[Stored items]
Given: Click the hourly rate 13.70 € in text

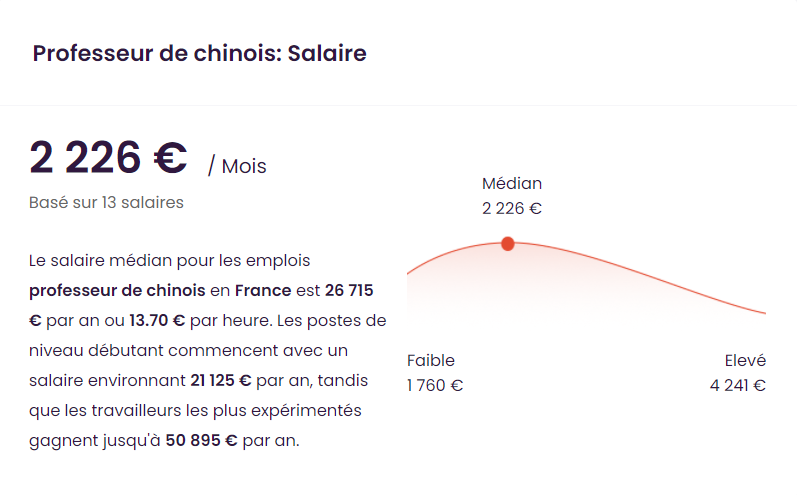Looking at the screenshot, I should coord(157,320).
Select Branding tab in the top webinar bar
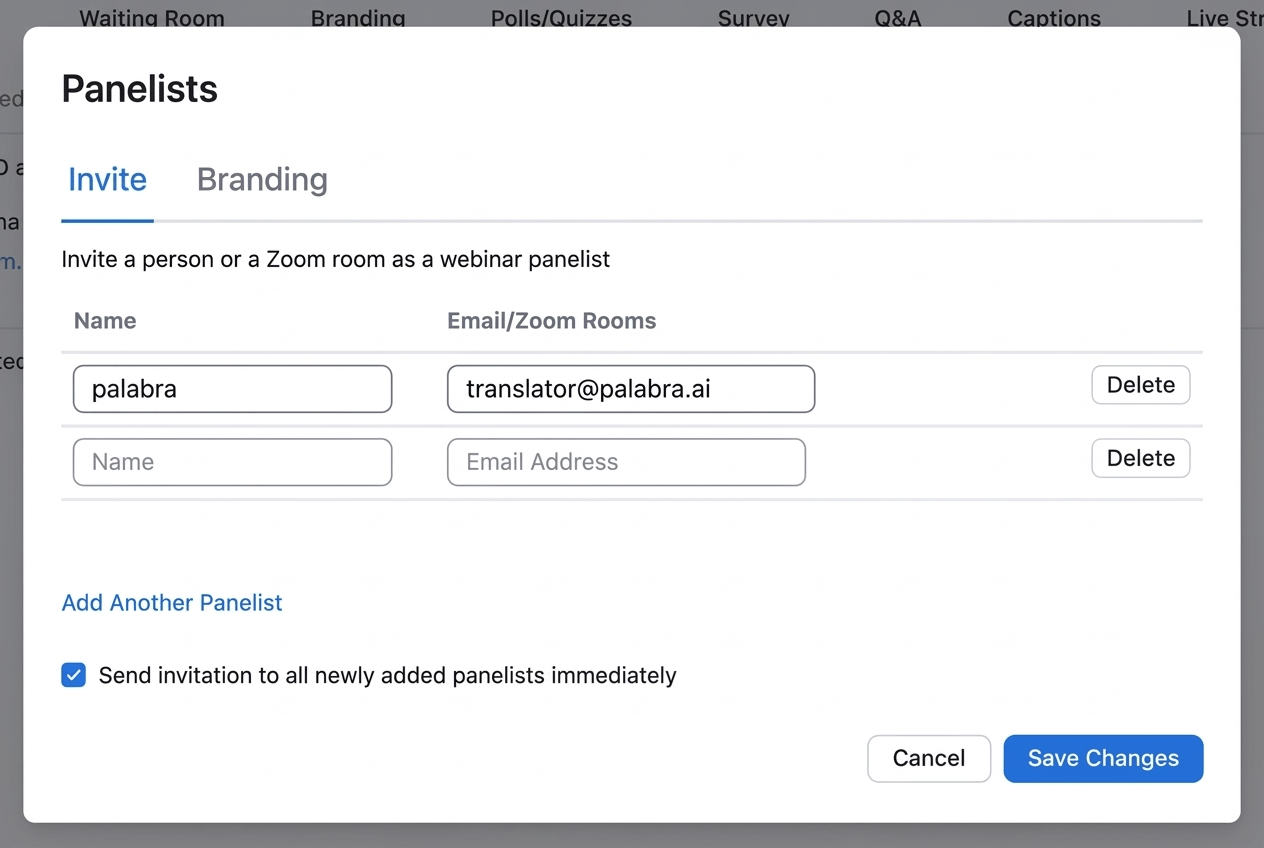Screen dimensions: 1264x848 (x=358, y=18)
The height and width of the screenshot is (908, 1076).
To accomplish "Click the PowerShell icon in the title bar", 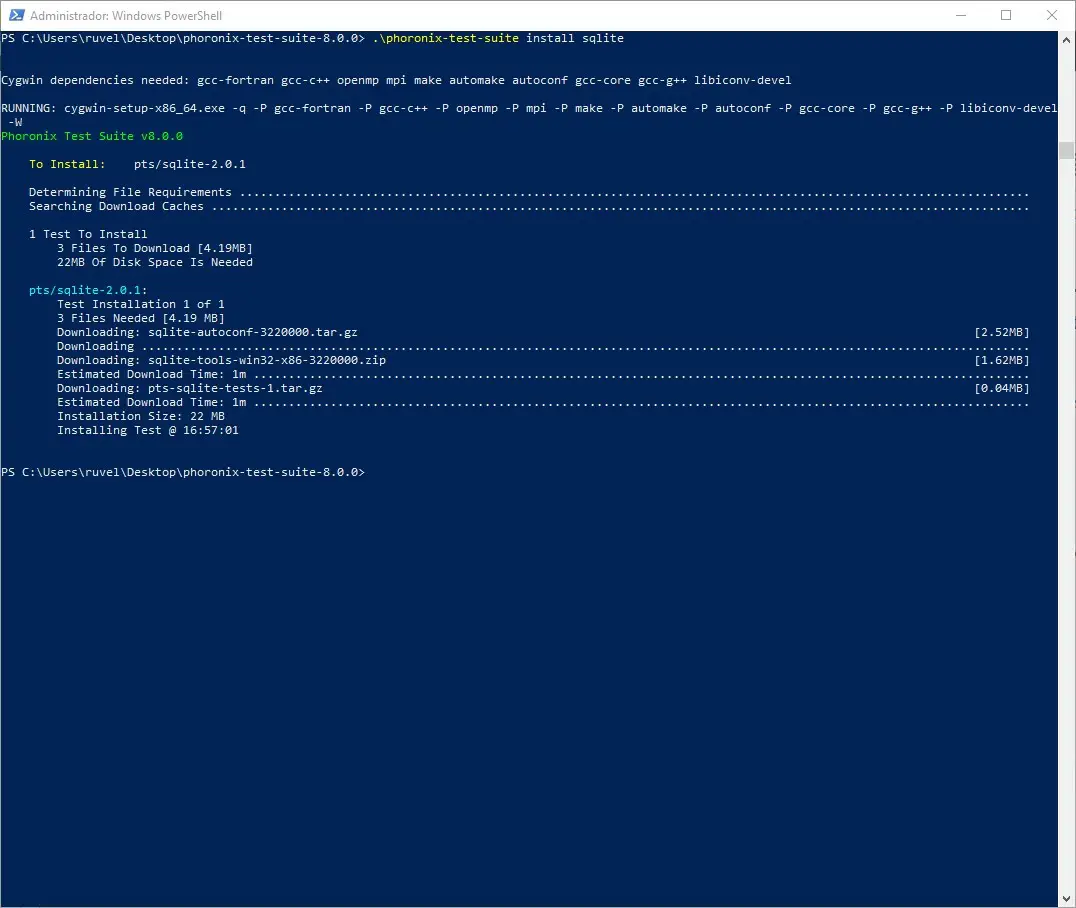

**Task brief**
Reproduce each line above precisely, with no pictures.

**Your solution**
Given: Click the hourly rate 13.70 € in text

Looking at the screenshot, I should coord(157,320).
Select Branding tab in the top webinar bar
Screen dimensions: 1264x848 (x=358, y=18)
The height and width of the screenshot is (908, 1076).
To accomplish "Click the PowerShell icon in the title bar", 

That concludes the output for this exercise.